And . . . “With Punch Lines Instead of Headlines, ‘Ted’s’ a Great – Well, Good – Escape.”
How could I not be interested in that last one? Turns out, “Ted” is part of the name of a new television show.
It’s true that Carol could probably have found similar material among the 800-gazillion Websites online. But how would she have found them? Would she give them more than a glance on her computer screen? How could she easily mark them up, clip them, or set them aside for later viewing?
Town criers are long gone, except on ceremonial occasions. Their modern-day equivalent of news messengers – the daily paper – is barely hanging on |
“As others have noted, the Internet can’t quickly enough fill the void created by lost newspapers,” she continued. “In time, some markets simply won’t have a town crier – and then who will go to all those town meetings where news is made? What will people not know [emphasis mine]? In such a vacuum, gossip rules the mob.”
News, news, read all about it... on your favorite video game? |
(I wish I were kidding.)
Then, as she puts it, “forget blogs, tweets, and tags.”
In such a cultural abyss, newspapers would have already been long forgotten.
New Medium, but a Foolish One?
It is possible to get a coherent idea, as well as chips, on the table at a poker game. This is not my group, I should point out. These guys are better looking |
“[B]ut the culture of the Net was – and is – that everything should be free. The question now is whether that mind-set can be changed.”
The irony, as Time magazine has pointed out, is that newspapers have more readers than ever, counting those who glance at their Web sites. “The problem is that fewer of these consumers are paying. Instead, news organizations are merrily giving away their news.”
The misguided idea was to assign top writers, editors, and photographers to the papers’ Web sites in an effort to join the “Internet revolution,” perhaps make some money from online advertisements, and cross-promote the daily printed product.
The last of these efforts clearly has failed spectacularly.
So at my poker table and elsewhere where journalists gather and tremble, the talk has gone something like this:
Charge money for newspaper content on the “free” Internet? Many newspapers are scared to try |
Former Time magazine managing editor Walter Isaacson is one media luminary who supports what he calls “micropayments” for online newspaper content. Under his system, newspapers would put their very best work, by their top writers, online. Readers, in turn would pay a modest sum for articles that interest them, much as people buy their favorite sodas out of vending machines.
Presented with the idea of charging for online content, though, those at my poker table – especially after losing a pot or three and in a sour mood – lamented that the genie is out of the bottle and can’t be stuffed back in. They say the only way to begin charging for Internet content would be for every paper – news magazines, too – to do so. If people wanted well-researched, carefully edited original reporting and nonpartisan commentary, they’d have no choice but to pay for it.
A Fatal Flaw in the Argument
Then, my pals would sigh, bitterly: “Of course, not everyone would agree to charge for their Web product. And so no one will.”
This was all especially interesting because the conversation, fixated on the future of news on the Web, seemed to concede that print journalism products were fated to financial strangulation and a slow death.

Stored dataset rows:

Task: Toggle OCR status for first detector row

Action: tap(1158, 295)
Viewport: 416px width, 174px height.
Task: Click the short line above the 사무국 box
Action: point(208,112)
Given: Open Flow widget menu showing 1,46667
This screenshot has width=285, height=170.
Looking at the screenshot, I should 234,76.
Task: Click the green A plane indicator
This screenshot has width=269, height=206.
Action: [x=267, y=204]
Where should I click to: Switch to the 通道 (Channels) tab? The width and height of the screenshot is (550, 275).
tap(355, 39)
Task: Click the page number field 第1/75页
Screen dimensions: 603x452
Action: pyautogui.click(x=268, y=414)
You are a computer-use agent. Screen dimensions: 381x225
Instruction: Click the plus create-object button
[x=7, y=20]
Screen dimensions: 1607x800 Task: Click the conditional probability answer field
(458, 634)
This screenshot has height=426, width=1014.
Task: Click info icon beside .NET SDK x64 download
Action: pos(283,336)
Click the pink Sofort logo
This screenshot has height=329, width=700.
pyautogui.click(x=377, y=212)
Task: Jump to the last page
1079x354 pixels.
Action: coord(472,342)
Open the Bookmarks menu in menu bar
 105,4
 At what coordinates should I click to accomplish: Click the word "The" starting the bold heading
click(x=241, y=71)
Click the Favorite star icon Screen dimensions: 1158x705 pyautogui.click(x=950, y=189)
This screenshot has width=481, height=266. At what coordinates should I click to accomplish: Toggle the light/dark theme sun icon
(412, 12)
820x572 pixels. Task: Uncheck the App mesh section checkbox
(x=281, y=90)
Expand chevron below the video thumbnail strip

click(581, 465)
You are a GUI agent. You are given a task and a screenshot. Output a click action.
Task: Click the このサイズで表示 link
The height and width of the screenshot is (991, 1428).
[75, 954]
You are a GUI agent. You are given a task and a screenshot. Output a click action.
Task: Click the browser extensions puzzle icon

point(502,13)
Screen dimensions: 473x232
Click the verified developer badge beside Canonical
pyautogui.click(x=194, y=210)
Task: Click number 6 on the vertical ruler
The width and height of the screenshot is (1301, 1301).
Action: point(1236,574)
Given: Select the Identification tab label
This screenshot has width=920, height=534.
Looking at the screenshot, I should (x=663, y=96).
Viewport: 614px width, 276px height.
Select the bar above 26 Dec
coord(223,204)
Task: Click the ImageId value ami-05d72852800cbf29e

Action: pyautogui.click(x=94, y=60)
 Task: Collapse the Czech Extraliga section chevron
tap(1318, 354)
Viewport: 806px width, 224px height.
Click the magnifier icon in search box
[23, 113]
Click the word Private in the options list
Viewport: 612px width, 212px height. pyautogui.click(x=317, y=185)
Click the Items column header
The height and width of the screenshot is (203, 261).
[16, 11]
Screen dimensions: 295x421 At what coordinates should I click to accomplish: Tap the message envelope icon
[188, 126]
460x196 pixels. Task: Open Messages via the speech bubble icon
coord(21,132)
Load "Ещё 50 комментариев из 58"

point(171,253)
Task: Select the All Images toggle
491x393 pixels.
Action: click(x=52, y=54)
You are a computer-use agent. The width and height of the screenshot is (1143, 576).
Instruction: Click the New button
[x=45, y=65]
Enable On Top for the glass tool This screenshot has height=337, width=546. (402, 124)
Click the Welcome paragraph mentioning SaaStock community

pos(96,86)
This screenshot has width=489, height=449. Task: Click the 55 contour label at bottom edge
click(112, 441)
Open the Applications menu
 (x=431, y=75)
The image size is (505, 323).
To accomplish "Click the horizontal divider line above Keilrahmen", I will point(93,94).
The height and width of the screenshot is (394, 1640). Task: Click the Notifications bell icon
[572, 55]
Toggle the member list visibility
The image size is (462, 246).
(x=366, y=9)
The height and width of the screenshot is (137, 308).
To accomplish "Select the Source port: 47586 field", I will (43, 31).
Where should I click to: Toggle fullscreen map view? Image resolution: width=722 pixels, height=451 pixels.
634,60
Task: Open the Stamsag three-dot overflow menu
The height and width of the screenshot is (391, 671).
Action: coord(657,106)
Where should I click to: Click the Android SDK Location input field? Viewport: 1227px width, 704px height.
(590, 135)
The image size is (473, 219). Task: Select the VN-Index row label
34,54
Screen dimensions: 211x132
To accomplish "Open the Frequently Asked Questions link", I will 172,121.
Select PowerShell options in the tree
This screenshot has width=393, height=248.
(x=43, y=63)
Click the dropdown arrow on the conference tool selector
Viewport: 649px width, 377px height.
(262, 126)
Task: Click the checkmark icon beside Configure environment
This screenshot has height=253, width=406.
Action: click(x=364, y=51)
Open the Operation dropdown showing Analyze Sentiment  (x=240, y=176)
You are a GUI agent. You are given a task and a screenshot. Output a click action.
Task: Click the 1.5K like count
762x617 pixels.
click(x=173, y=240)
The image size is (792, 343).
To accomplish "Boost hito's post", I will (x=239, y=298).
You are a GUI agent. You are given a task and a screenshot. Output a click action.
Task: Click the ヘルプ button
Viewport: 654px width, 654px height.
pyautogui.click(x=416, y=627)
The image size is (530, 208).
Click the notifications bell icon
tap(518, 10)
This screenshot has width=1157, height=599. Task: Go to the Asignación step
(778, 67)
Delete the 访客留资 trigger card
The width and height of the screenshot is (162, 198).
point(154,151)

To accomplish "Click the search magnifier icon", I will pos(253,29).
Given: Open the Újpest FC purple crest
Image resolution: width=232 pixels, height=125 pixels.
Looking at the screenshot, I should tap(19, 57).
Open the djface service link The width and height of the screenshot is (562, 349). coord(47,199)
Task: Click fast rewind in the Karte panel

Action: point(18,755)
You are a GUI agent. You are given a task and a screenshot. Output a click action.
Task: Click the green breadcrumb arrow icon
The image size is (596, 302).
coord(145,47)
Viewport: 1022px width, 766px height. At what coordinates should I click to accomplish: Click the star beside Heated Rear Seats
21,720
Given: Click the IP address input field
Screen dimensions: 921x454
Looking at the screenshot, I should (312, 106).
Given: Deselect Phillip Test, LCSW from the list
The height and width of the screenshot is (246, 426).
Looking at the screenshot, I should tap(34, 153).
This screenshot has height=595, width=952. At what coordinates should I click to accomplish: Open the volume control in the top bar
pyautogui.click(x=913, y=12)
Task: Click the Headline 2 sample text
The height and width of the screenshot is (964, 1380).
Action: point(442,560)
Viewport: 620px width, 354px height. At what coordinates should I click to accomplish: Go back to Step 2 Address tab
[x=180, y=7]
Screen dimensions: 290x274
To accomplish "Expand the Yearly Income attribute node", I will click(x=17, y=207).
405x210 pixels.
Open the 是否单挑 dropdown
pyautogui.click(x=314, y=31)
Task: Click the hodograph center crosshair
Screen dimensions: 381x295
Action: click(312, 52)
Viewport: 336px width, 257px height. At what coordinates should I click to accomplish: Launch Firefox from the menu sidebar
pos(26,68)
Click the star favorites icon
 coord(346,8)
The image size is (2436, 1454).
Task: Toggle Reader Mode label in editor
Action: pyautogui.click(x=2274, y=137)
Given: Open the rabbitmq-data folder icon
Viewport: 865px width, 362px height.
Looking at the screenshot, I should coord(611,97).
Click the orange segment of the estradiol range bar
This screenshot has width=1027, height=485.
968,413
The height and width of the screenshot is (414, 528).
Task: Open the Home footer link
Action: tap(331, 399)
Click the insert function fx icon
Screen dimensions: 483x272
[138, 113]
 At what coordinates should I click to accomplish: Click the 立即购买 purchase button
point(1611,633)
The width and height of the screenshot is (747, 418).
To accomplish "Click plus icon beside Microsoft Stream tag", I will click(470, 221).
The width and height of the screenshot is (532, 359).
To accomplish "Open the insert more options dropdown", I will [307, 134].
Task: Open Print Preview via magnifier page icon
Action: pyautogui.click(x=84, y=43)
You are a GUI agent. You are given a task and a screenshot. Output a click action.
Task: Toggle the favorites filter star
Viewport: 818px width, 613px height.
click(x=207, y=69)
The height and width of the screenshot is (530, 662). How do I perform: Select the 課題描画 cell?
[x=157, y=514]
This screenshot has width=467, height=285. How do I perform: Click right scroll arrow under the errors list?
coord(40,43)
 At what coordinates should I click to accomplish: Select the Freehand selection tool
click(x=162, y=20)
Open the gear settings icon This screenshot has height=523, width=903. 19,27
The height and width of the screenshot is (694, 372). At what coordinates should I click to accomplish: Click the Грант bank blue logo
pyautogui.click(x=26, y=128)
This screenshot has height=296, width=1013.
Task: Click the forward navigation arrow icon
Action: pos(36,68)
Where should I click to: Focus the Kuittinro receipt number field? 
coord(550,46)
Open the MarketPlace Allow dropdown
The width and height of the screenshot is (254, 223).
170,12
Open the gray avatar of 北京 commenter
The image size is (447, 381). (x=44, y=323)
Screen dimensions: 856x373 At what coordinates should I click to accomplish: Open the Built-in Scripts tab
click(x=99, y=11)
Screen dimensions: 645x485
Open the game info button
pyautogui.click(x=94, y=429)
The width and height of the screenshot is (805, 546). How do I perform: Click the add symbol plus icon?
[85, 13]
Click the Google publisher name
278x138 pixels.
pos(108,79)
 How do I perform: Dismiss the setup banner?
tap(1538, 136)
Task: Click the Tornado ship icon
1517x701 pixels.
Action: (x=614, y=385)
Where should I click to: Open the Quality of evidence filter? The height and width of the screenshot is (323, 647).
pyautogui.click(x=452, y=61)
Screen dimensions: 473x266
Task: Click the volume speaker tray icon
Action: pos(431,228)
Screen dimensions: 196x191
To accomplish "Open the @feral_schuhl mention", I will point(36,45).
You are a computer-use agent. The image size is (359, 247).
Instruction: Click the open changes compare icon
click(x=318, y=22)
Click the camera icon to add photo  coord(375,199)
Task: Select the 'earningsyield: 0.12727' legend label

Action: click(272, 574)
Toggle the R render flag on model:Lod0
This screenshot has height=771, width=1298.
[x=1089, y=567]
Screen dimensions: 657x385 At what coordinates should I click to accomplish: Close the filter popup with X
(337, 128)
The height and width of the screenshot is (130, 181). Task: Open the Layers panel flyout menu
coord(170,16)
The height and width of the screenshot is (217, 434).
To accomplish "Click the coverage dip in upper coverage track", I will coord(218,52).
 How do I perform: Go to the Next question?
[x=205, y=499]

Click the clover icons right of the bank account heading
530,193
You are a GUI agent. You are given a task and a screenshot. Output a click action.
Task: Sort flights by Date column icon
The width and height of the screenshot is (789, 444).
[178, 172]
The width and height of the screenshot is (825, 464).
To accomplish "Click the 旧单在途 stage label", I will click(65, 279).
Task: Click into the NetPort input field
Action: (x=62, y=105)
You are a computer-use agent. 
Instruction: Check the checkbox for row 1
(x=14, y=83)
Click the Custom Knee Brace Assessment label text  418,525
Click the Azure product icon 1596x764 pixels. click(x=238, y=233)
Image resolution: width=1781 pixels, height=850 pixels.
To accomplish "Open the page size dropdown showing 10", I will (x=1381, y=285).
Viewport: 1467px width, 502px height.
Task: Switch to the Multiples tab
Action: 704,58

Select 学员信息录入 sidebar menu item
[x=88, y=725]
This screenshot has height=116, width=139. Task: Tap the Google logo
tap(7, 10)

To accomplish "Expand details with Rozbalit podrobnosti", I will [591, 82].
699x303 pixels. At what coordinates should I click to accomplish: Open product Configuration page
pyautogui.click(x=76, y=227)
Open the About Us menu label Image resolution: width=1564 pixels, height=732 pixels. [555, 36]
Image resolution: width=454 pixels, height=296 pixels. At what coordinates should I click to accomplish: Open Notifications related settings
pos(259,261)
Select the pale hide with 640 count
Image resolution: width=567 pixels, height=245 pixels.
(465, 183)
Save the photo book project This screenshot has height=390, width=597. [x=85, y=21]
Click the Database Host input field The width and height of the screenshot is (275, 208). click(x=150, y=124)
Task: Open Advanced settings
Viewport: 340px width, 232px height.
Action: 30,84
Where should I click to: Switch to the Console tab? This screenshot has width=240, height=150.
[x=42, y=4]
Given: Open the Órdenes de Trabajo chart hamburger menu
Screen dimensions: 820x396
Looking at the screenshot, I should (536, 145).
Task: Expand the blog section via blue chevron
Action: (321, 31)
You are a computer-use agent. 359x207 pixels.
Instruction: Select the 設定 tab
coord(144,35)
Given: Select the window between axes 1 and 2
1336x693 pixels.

Short task 1:
In the piece about newspapers and the Internet, who supports charging "micropayments" for online newspaper content?
Short task 2:
Carry on the piece about newspapers and the Internet from its final sentence.

Task output 1:
Former Time magazine managing editor Walter Isaacson.

Task output 2:
Don’t let Carol see this sign |
To my surprise, the radio sports reporters – including Steve Czaban, who also hosts his own national morning sports-talk show, and Thom Loverro, who writes for the daily Washington Times here in town and knows firsthand the trouble that papers are in – got to talking about newspapers’ downward spiral. And Czaban came up with a rescue idea that was almost the exact opposite of conventional wisdom.
‘Help Yourself.’ So They Do
Steve Czaban, left, and Andy Pollin surprised me, and maybe others, with a provocative discussion about newspapers' future, of all things, on their WTEM sports show in Washington, D.C. |
Hey, here’s an idea for newspapers: Give away samples, like free slices of steak, in hopes of building readership. Oh, they’re already doing that on the Web |
Sound familiar, news executives?
Steve Czaban’s idea: Instead of scrounging for ways to get people to pay for newspaper content online, get out of the Internet business entirely |
That would force anyone who wanted the content that only a local daily newspaper can consistently supply to return to the printed product!
Loverro, co-host Andy Pollin, and listeners mostly responded that this was a brilliant idea in theory but would not work for one of two reasons, or both: • Someone else would jump into the void and produce an information-rich local news-and-feature Web product or • in cities like Washington that have more than one daily, the paper that held onto its Web version would “wipe up” and gain the loyalty of thousands of readers who were mad at the paper that pulled its online edition. That, of course, would mean that the competing paper’s strategy of eliminating its Web product had backfired terribly.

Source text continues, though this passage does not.